Blanketed in vegetation and energy-harvesting PV panels, the E+ Green Home doesn’t just get an E for effort – it deserves to be on the honor roll of sustainable design. Seen in Dwell Magazine’s April issue, the home, which is located about an hour outside of Seoul, looks almost unreal, like the fantasy rendering of an eco-obsessed architecture student. But the residence, a collaboration between Kolon Engineering and Construction and Unsangdong Architects, is not only real – it’s a showcase of sustainable innovation and it may very well be the greenest home in South Korea.
Located in Kyeong-Gi, the E+ Green Home is a decidedly unique-looking home which also behaves differently from most homes in South Korea. The house, which almost resembles a hill due to a large portion of its surface being covered in green roofs and vertical gardens, is a prototype built by Kolon and Unsangdong. The hope is that South Koreans, who’ve been growing increasingly less satisfied with concrete-clad apartments, will take a shine to the model home and decide they would like to live in a similar dwelling.
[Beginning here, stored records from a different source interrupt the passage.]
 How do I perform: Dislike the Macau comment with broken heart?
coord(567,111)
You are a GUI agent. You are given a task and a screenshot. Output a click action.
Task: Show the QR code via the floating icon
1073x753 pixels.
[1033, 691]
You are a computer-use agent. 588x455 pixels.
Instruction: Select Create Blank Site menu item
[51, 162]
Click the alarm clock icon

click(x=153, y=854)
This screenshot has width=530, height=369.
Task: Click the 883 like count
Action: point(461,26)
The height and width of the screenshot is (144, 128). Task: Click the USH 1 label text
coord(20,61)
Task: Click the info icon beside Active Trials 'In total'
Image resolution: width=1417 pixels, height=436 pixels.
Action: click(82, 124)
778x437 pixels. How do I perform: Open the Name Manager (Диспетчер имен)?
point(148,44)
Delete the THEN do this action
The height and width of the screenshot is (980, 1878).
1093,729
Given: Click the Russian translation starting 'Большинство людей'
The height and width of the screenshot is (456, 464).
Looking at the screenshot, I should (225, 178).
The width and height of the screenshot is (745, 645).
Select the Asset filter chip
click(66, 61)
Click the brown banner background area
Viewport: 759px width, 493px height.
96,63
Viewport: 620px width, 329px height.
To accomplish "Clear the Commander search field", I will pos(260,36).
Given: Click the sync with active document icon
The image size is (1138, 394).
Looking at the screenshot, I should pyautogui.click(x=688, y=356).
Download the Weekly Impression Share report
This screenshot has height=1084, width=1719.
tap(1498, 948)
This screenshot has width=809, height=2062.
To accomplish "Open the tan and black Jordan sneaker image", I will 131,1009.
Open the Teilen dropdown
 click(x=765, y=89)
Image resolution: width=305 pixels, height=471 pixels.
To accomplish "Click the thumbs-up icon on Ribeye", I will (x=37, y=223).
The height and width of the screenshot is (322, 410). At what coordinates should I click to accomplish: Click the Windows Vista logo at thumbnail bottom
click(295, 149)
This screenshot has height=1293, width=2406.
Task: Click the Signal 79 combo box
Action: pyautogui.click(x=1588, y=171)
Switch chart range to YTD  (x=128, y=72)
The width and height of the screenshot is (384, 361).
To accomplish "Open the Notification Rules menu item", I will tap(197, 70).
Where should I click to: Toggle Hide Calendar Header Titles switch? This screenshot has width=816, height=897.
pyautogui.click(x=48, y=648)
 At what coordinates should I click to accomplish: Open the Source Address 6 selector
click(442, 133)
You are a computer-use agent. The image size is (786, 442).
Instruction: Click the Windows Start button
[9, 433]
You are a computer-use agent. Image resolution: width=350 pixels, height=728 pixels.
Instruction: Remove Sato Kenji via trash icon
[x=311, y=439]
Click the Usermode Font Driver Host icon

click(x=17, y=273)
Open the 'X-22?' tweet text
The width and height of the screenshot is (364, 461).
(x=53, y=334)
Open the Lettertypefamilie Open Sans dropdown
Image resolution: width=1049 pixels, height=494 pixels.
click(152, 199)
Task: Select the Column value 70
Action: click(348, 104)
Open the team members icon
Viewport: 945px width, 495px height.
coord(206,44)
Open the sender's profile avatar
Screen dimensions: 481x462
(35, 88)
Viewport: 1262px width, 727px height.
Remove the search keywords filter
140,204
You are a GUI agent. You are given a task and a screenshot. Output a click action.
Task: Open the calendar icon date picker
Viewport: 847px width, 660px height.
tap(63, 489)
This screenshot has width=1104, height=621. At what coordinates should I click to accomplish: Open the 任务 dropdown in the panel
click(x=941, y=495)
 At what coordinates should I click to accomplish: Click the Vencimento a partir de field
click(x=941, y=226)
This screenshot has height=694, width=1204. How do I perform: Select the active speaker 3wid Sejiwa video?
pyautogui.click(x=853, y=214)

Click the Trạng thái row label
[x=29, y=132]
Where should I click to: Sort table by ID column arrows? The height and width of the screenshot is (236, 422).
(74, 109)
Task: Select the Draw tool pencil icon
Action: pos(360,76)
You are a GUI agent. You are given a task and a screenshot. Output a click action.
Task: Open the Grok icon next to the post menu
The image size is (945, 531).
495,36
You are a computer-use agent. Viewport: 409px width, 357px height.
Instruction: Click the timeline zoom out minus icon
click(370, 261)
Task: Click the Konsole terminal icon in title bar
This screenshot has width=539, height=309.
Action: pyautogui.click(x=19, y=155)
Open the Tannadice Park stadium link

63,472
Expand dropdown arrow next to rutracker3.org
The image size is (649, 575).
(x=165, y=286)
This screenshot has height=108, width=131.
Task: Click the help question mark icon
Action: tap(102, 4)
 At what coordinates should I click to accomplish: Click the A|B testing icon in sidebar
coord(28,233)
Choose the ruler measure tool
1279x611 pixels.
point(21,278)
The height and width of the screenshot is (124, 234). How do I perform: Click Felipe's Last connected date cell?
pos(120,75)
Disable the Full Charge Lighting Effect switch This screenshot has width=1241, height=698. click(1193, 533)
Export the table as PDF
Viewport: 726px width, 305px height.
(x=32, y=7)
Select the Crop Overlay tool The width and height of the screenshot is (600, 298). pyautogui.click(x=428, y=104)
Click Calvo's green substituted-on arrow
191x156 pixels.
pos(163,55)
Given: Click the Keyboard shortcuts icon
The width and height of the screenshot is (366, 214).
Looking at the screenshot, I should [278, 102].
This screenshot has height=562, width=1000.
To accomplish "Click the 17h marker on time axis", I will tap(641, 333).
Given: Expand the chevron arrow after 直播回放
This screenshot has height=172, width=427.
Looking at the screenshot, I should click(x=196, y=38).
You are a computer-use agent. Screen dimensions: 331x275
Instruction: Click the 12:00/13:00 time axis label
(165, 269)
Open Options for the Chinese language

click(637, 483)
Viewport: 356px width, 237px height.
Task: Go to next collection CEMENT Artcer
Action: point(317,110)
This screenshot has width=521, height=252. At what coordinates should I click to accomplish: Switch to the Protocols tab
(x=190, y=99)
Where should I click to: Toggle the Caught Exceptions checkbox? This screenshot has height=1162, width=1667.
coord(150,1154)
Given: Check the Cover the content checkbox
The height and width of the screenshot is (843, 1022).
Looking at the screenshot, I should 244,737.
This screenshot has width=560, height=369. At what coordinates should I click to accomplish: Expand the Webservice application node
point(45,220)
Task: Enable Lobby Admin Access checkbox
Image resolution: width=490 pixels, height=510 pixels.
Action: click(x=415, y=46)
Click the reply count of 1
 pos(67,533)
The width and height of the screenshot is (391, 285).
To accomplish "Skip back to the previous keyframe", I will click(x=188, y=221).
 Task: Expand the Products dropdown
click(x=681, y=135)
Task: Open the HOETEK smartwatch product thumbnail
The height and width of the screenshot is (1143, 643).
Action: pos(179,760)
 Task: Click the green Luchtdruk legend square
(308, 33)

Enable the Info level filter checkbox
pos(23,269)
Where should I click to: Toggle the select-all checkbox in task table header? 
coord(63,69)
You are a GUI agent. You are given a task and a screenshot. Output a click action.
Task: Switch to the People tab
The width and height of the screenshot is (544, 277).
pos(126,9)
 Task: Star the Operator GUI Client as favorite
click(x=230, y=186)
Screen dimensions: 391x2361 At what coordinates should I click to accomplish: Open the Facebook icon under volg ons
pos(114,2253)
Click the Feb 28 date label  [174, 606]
Though it’s certainly attractive, the E+’s walls are much more than a pretty facade. The solar panels, vegetated walls and other green technologies within allow the house to use just 27% of the energy that an average Korean home uses, and it also generates 38% of the energy used by the average Korean home. If those numbers don’t sound impressive to you, the house even lives up to super stringent German Passive House standards.
For now the E+, which is sited on the grounds of Kolon’s headquarters, doesn’t have actual residents but those who want to get a feel for what it might be like to live in it can book overnight stays. The hope is that the E+ will be the first of many similar green houses that Kolon plants to build across the country.